Editorial update: This article was written and published in our member magazine prior to the death of Liza Fletcher and the mass shooting that took place in Memphis this week. Our deepest condolences go out to those who have been affected by those tragedies, and to our entire community.
Let me begin with this disclaimer: this is not intended to open a political debate about guns, although that debate certainly informs the conversation we need to have.
No matter your political stance, I think we can ALL agree on this: Every patient, caregiver, vendor, and medical provider that enters a healthcare facility in our community should feel SAFE.
Assuming you agree with that, and assuming you are a leader in the healthcare community, let us also agree on this: we need to have a community conversation (and subsequent actions) about how we improve safety in healthcare. We need to establish minimum standards for what our employees, members, patients, friends and all can expect when they walk through the doors of our world-class care organizations in this city.
Yes, we need more active shooter trainings and crisis management education. But we need something deeper. You have likely read about the hospital shooting in Tulsa where we lost two doctors, a receptionist and mother of two boys, and a devoted husband and veteran. Upon hearing that, I sought information from some of the leaders of our healthcare community about their feelings of safety in Greater Memphis. What I learned shocked me.
In one story, an ER employee told me that a wounded patient arose from a gurney and attacked a nurse and two physicians. There was a security officer on duty who stated they could not intervene in a physical way. The result was the two physicians taking the patient down to the ground to restrain the individual and await law enforcement arrival.

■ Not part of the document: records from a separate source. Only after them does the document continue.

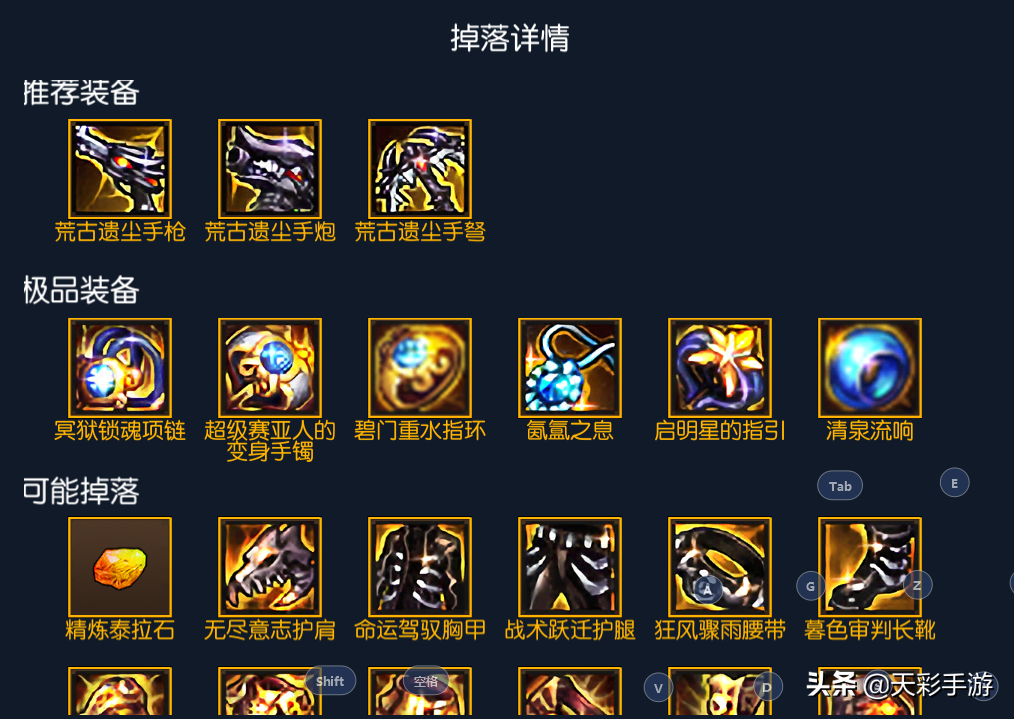The width and height of the screenshot is (1014, 719).
Task: Select the 氤氲之息 gem pendant icon
Action: coord(570,368)
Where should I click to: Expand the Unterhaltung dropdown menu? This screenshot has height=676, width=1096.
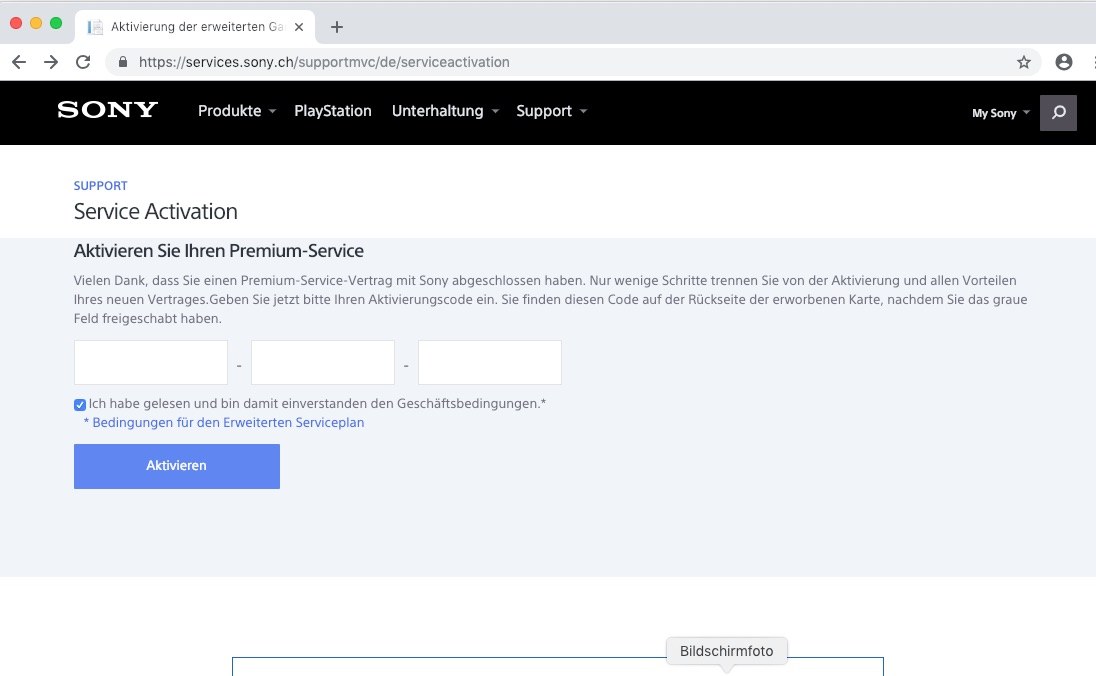pos(444,111)
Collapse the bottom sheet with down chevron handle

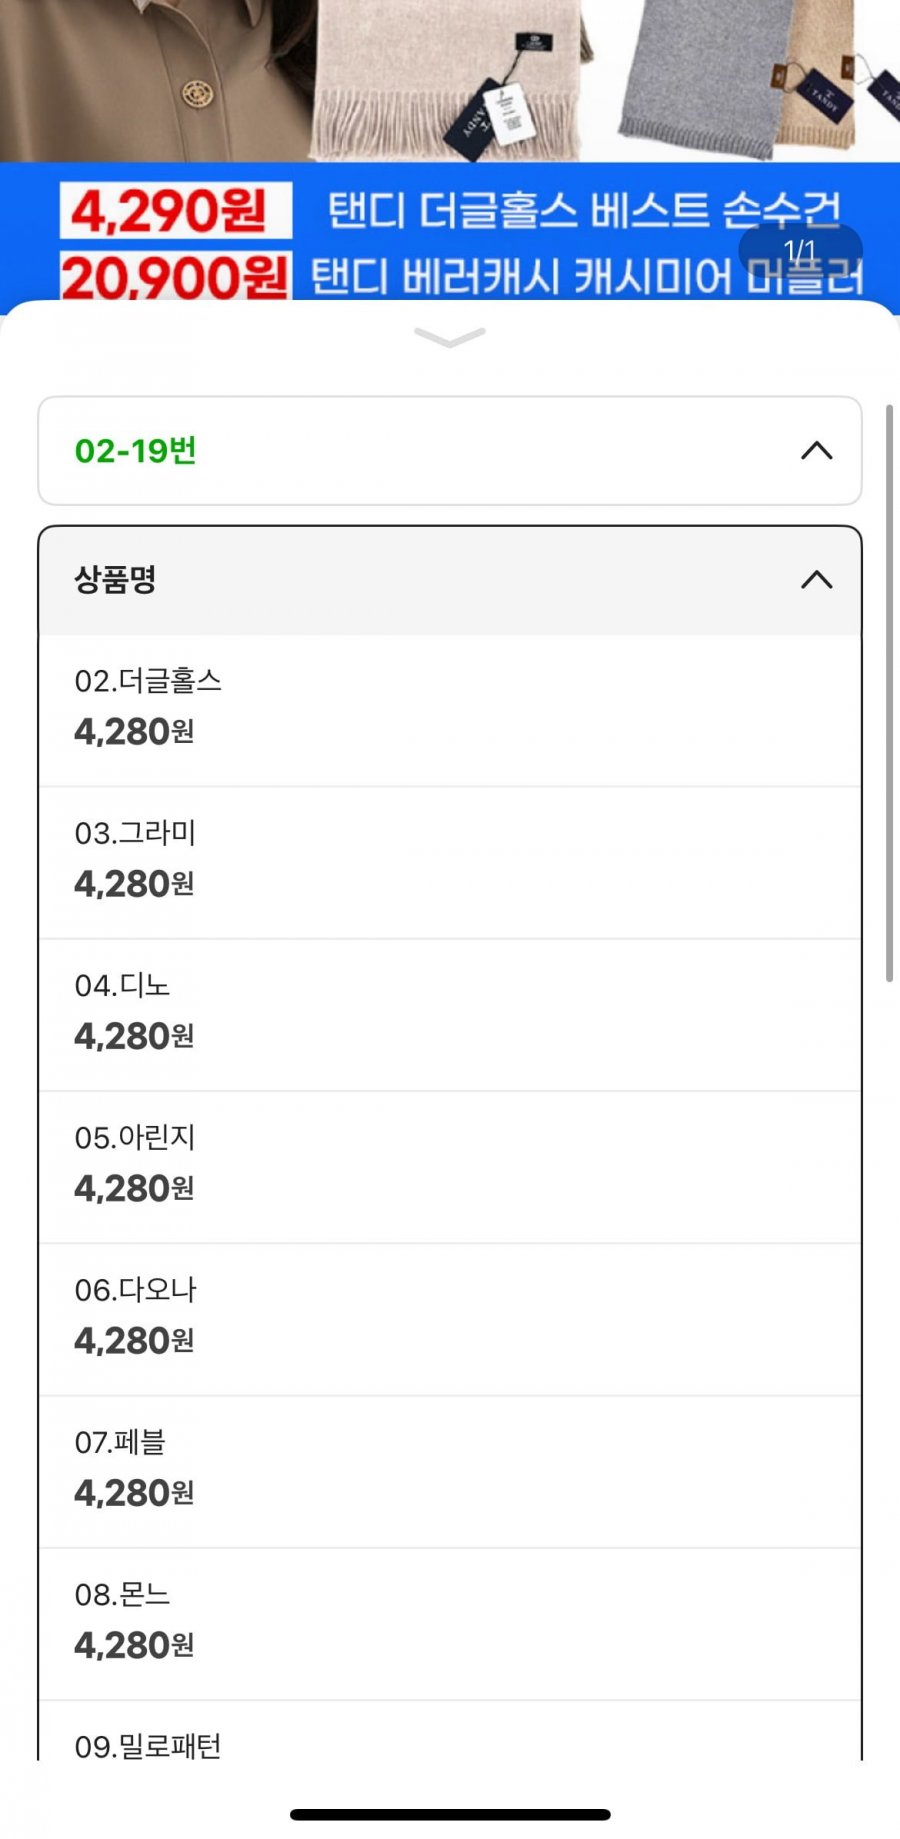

In a second story, a female hospital employee told me that she always carries a concealed weapon on her. Think about that for a second: you’re a healthcare provider, and you don’t feel safe doing your job. So much so that you bring a weapon with you to work.
And, finally, I was told one more story from a suburban private practice administrator who stated that a patient’s family member waited until the end of the day when security was looser to get through several locked doors in order to make a threat on the administrator’s life.
What shocked me the most about these stories was the normalcy that was conveyed by the storytellers and the diversity in victims and their locations throughout the metro area.
There are more stories out there that are even more shocking, and likely one of these conjured up a personal story from you. That is just plain sad.
I know, I know: the crazy people will always find a way to be crazy. And there is no need to remind me of the metro area that we live in and its crime problems. I don’t know about you, but as someone who cares about my community and is in a position to improve safety, I feel an obligation to assess and strive for meaningful improvement in the safety of our healthcare community.
We have local organizations that represent physicians, nurses, and administrators from all healthcare entities. It is time to band together and improve this issue before Memphis is the next city in the headlines.
Finally, let’s agree on one last thing: healthcare is notoriously slow to adapt, innovate, and collaborate across competitive lines. Let this be one issue that serves as the exception to that rule.